### Exercise details
Please return the full listing below without altering anything.

### Data supplied
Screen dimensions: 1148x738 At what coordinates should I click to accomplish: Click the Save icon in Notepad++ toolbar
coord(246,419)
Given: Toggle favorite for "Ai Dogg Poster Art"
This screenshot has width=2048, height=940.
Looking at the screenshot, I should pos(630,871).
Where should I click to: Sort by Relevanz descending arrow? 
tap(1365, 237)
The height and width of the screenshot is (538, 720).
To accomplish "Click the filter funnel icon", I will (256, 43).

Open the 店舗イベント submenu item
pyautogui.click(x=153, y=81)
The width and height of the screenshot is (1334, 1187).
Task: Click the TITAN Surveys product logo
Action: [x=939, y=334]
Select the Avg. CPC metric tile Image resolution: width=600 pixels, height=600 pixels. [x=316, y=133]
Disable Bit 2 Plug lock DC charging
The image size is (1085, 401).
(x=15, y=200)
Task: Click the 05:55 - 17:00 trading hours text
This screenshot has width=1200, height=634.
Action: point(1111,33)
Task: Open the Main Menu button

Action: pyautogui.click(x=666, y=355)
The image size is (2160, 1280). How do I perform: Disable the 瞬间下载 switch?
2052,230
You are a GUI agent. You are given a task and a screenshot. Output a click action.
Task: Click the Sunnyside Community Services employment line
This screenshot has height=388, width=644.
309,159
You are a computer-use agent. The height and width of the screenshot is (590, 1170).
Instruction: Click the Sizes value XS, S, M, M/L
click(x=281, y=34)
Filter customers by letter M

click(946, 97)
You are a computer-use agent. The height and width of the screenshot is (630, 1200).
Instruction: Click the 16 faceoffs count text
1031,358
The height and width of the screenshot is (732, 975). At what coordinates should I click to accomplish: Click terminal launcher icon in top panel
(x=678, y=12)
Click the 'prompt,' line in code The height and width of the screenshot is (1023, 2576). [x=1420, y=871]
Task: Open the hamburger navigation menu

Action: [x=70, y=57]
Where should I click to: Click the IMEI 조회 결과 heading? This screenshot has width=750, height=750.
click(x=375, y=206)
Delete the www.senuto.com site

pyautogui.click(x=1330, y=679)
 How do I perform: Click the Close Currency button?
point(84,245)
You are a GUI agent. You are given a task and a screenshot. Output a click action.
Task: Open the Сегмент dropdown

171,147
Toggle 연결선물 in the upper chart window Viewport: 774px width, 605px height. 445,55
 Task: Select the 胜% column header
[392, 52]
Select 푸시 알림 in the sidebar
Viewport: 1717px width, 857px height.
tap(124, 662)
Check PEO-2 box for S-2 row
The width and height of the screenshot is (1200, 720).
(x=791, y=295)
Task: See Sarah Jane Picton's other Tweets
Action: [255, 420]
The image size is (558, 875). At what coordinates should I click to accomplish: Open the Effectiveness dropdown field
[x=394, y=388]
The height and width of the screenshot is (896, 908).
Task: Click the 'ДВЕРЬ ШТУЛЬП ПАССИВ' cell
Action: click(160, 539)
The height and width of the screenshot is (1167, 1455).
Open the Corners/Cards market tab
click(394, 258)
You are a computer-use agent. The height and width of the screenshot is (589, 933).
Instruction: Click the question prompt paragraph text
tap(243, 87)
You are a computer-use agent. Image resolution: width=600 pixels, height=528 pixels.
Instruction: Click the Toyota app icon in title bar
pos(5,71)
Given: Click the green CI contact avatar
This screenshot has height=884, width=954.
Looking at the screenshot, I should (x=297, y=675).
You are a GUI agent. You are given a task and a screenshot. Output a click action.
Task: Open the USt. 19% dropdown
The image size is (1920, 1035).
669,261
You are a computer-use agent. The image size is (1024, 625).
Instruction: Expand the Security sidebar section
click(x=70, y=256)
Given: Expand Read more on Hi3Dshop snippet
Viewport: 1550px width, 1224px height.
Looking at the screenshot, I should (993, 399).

### Written reply
Screen dimensions: 1148x738 At what coordinates should I click to accomplish: Click the Save icon in Notepad++ toolbar
coord(246,419)
Given: Toggle favorite for "Ai Dogg Poster Art"
This screenshot has width=2048, height=940.
Looking at the screenshot, I should pos(630,871).
Where should I click to: Sort by Relevanz descending arrow? 
tap(1365, 237)
The height and width of the screenshot is (538, 720).
To accomplish "Click the filter funnel icon", I will (256, 43).

Open the 店舗イベント submenu item
pyautogui.click(x=153, y=81)
The width and height of the screenshot is (1334, 1187).
Task: Click the TITAN Surveys product logo
Action: [x=939, y=334]
Select the Avg. CPC metric tile Image resolution: width=600 pixels, height=600 pixels. [x=316, y=133]
Disable Bit 2 Plug lock DC charging
The image size is (1085, 401).
(x=15, y=200)
Task: Click the 05:55 - 17:00 trading hours text
This screenshot has width=1200, height=634.
Action: point(1111,33)
Task: Open the Main Menu button

Action: pyautogui.click(x=666, y=355)
The image size is (2160, 1280). How do I perform: Disable the 瞬间下载 switch?
2052,230
You are a GUI agent. You are given a task and a screenshot. Output a click action.
Task: Click the Sunnyside Community Services employment line
This screenshot has height=388, width=644.
309,159
You are a computer-use agent. The height and width of the screenshot is (590, 1170).
Instruction: Click the Sizes value XS, S, M, M/L
click(x=281, y=34)
Filter customers by letter M

click(946, 97)
You are a computer-use agent. The height and width of the screenshot is (630, 1200).
Instruction: Click the 16 faceoffs count text
1031,358
The height and width of the screenshot is (732, 975). At what coordinates should I click to accomplish: Click terminal launcher icon in top panel
(x=678, y=12)
Click the 'prompt,' line in code The height and width of the screenshot is (1023, 2576). [x=1420, y=871]
Task: Open the hamburger navigation menu

Action: [x=70, y=57]
Where should I click to: Click the IMEI 조회 결과 heading? This screenshot has width=750, height=750.
click(x=375, y=206)
Delete the www.senuto.com site

pyautogui.click(x=1330, y=679)
 How do I perform: Click the Close Currency button?
point(84,245)
You are a GUI agent. You are given a task and a screenshot. Output a click action.
Task: Open the Сегмент dropdown

171,147
Toggle 연결선물 in the upper chart window Viewport: 774px width, 605px height. 445,55
 Task: Select the 胜% column header
[392, 52]
Select 푸시 알림 in the sidebar
Viewport: 1717px width, 857px height.
tap(124, 662)
Check PEO-2 box for S-2 row
The width and height of the screenshot is (1200, 720).
(x=791, y=295)
Task: See Sarah Jane Picton's other Tweets
Action: [255, 420]
The image size is (558, 875). At what coordinates should I click to accomplish: Open the Effectiveness dropdown field
[x=394, y=388]
The height and width of the screenshot is (896, 908).
Task: Click the 'ДВЕРЬ ШТУЛЬП ПАССИВ' cell
Action: click(160, 539)
The height and width of the screenshot is (1167, 1455).
Open the Corners/Cards market tab
click(394, 258)
You are a computer-use agent. The height and width of the screenshot is (589, 933).
Instruction: Click the question prompt paragraph text
tap(243, 87)
You are a computer-use agent. Image resolution: width=600 pixels, height=528 pixels.
Instruction: Click the Toyota app icon in title bar
pos(5,71)
Given: Click the green CI contact avatar
This screenshot has height=884, width=954.
Looking at the screenshot, I should (x=297, y=675).
You are a GUI agent. You are given a task and a screenshot. Output a click action.
Task: Open the USt. 19% dropdown
The image size is (1920, 1035).
669,261
You are a computer-use agent. The image size is (1024, 625).
Instruction: Expand the Security sidebar section
click(x=70, y=256)
Given: Expand Read more on Hi3Dshop snippet
Viewport: 1550px width, 1224px height.
Looking at the screenshot, I should (993, 399).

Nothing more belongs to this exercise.